Developmentally Arrested Basket/Stellate Cells in Postnatal Human Brain as Potential Tumor Cells of Origin for Cerebellar Hemangioblastoma in von Hippel-Lindau Patients

Authors

Sharon Baughman Shively, From the Surgical Neurology Branch, National Institute of Neurological Disorders and Stroke, National Institutes of Health, Bethesda, Maryland, USA.
Nancy A. Edwards, From the Surgical Neurology Branch, National Institute of Neurological Disorders and Stroke, National Institutes of Health, Bethesda, Maryland, USA.
Tobey J. MacDonald, Department of Pediatrics, Emory University, Atlanta, Georgia, USA.
Kory R. Johnson, Bioinformatics Section, National Institute of Neurological Disorders and Stroke, National Institutes of Health, Bethesda, Maryland, USA.
Natalia M. Diaz-Rodriguez, From the Surgical Neurology Branch, National Institute of Neurological Disorders and Stroke, National Institutes of Health, Bethesda, Maryland, USA.
Marsha J. Merrill, From the Surgical Neurology Branch, National Institute of Neurological Disorders and Stroke, National Institutes of Health, Bethesda, Maryland, USA.
Alexander O. Vortmeyer, From the Surgical Neurology Branch, National Institute of Neurological Disorders and Stroke, National Institutes of Health, Bethesda, Maryland, USA.

Document Type

Journal Article

Publication Date

10-18-2022

Journal

Journal of neuropathology and experimental neurology

Volume

81

Issue

11

DOI

10.1093/jnen/nlac073

Keywords

Developmentally arrested basket/stellate cells; Hemangioblastoma; Paired box 2 (PAX2); Tumor suppressor syndrome; VHL human cerebellum tumor cell of origin; von Hippel-Lindau (VHL) disease

Abstract

von Hippel-Lindau (VHL) disease is an autosomal dominant hereditary cancer disorder caused by a germline mutation in the VHL tumor suppressor gene.
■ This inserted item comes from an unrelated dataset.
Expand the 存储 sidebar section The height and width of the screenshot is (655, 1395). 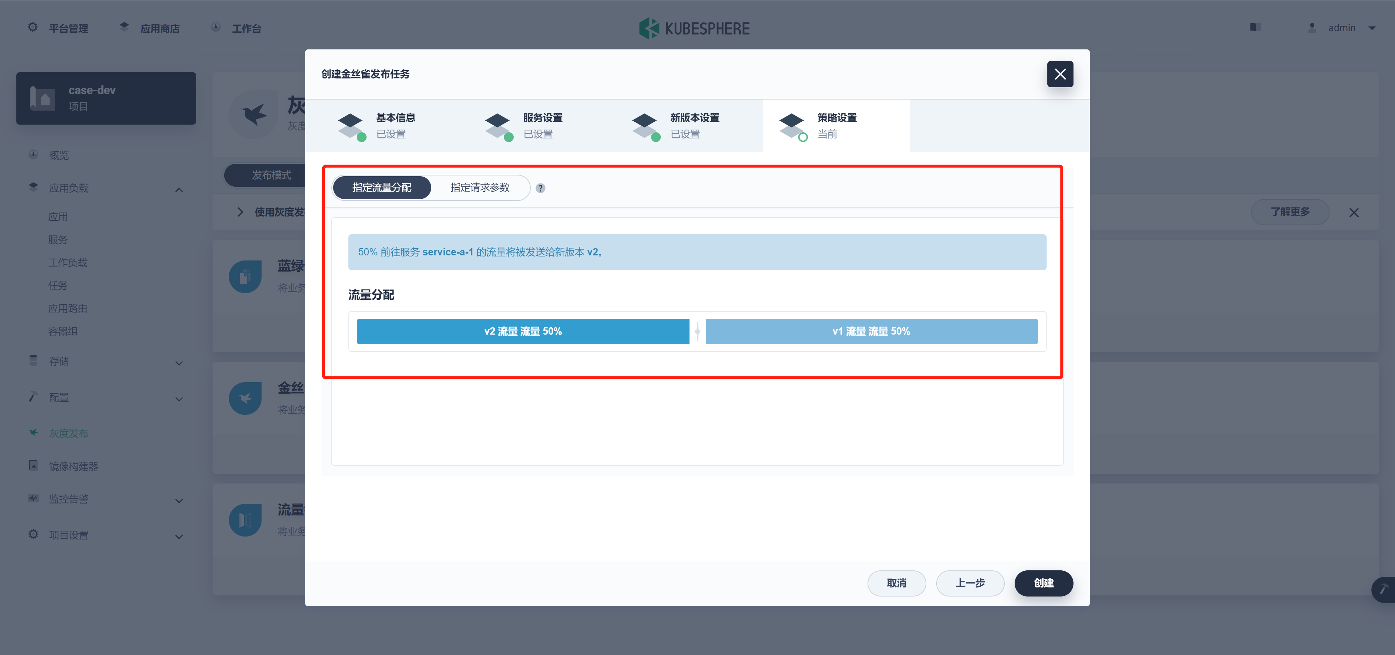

Loss of the wild-type allele results in VHL deficiency and the potential formation of cerebellar hemangioblastomas, which resemble embryonic hemangioblast proliferation and differentiation processes. Multiple, microscopic, VHL-deficient precursors, termed developmentally arrested structural elements (DASEs), consistently involve the cerebellar molecular layer in VHL patients, indicating the tumor site of origin. Unlike hemangioblastomas, however, cerebellar DASEs do not express brachyury, a mesodermal marker for hemangioblasts. In this study, neuronal progenitors occupying the molecular layer were investigated as tumor cells of origin. By immunohistochemistry, cerebellar DASEs and hemangioblastomas lacked immunoreactivity with antibody ZIC1 (Zic family member 1), a granule cell progenitor marker with concordance from oligonucleotide RNA expression array analyses. Rather, cerebellar DASEs and hemangioblastomas were immunoreactive with antibody PAX2 (paired box 2), a marker of basket/stellate cell progenitors. VHL cerebellar cortices also revealed PAX2-positive cells in Purkinje and molecular layers, resembling the histological and molecular development of basket/stellate cells in postnatal non-VHL mouse and human cerebella. These data suggest that VHL deficiency can result in the developmental arrest of basket/stellate cells in the human cerebellum and that these PAX2-positive, initiated cells await another insult or signal to form DASEs and eventually, tumors.

APA Citation

Shively, Sharon Baughman; Edwards, Nancy A.; MacDonald, Tobey J.; Johnson, Kory R.; Diaz-Rodriguez, Natalia M.; Merrill, Marsha J.; and Vortmeyer, Alexander O., "Developmentally Arrested Basket/Stellate Cells in Postnatal Human Brain as Potential Tumor Cells of Origin for Cerebellar Hemangioblastoma in von Hippel-Lindau Patients" (2022). GW Authored Works. Paper 1761.
https://hsrc.himmelfarb.gwu.edu/gwhpubs/1761

Department

School of Medicine and Health Sciences Student Works